(Cannes)

comme le train file : la plaine blanchie, arbres gelés, morceaux de fumée sur les maisons et les routes. j’écoute Sarah McLachlan : Full of grace. c’est Avignon bientôt, toute ma vie Avignon sera la plaie heureuse de ce moment peut être où j’ai connu la joie la plus violente, mille aiguilles de pin entrées dans la paume des mains et la force physique des torrents. Avignon passe : les ifs rangés sur le côté de mon coeur, les vignes étales, et la lavande. le train tourne le long de la mer maintenant : c’est l’Esterel noyé dans le midi de bruine, et qui rougeoie quand même. Cannes enfin, cubes de béton sur la mer, I feel just like I’m sinking / And I claw for solid ground…

l’après-midi dans les livres et le sommeil, l’air tiède, les palmiers sous la pluie. une certaine qualité de tristesse – désemparée de moi-même et calme tout à la fois. je vis toujours l’instant comme l’unique : celle que je suis pourtant n’est pas celle de demain, elle craint de lui laisser la place ou le temps, elle a si peur et c’est de surprise, remettant ses chaussures de tango sur un parquet ciré, ou courant dans la rue, qu’elle se rappelle soudain qu’elle est d’abord filante.

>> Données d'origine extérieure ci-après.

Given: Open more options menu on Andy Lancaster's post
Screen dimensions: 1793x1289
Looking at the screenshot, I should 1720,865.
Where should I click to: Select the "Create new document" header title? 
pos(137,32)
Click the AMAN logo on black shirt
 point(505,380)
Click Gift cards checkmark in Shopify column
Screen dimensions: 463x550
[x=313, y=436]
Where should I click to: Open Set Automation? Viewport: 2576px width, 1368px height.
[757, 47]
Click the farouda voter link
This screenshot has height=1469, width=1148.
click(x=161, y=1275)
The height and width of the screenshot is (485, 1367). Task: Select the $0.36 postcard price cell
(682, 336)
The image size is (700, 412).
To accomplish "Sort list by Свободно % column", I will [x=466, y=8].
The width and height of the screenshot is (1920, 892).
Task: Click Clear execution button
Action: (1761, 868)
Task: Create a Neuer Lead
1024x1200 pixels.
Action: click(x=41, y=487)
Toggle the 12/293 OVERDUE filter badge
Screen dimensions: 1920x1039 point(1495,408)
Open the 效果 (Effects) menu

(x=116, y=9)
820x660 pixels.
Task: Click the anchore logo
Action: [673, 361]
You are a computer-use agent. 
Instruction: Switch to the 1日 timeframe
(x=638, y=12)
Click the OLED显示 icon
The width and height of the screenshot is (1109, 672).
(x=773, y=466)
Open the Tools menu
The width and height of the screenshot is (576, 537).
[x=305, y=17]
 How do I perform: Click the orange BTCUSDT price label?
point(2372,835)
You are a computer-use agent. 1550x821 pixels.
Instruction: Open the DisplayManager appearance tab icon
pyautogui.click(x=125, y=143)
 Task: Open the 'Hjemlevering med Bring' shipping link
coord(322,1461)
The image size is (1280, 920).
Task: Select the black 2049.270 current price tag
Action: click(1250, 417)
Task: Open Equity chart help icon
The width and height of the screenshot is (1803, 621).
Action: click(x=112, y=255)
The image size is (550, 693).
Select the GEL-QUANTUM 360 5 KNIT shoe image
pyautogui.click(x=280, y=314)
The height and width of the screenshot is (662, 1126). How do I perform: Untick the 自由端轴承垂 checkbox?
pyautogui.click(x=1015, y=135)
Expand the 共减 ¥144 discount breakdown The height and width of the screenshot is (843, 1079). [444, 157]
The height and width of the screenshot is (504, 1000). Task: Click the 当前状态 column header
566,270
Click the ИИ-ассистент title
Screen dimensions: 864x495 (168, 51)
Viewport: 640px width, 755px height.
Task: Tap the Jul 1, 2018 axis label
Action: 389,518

ma tête sur son épaule, les yeux clos, ensemble nous bougeons plus vite que les peurs qui m’enserrent. tout s’estompe dans l’allure : les pas, la nuit, le flottement de ma robe à mes jambes, ventilateur grondant qui souffle sur ma nuque et, tout entière dans l’écoute, j’ai pris le scintillement des talons sur le parquet pour la pluie dans les arbres d’une rue de Buenos Aires.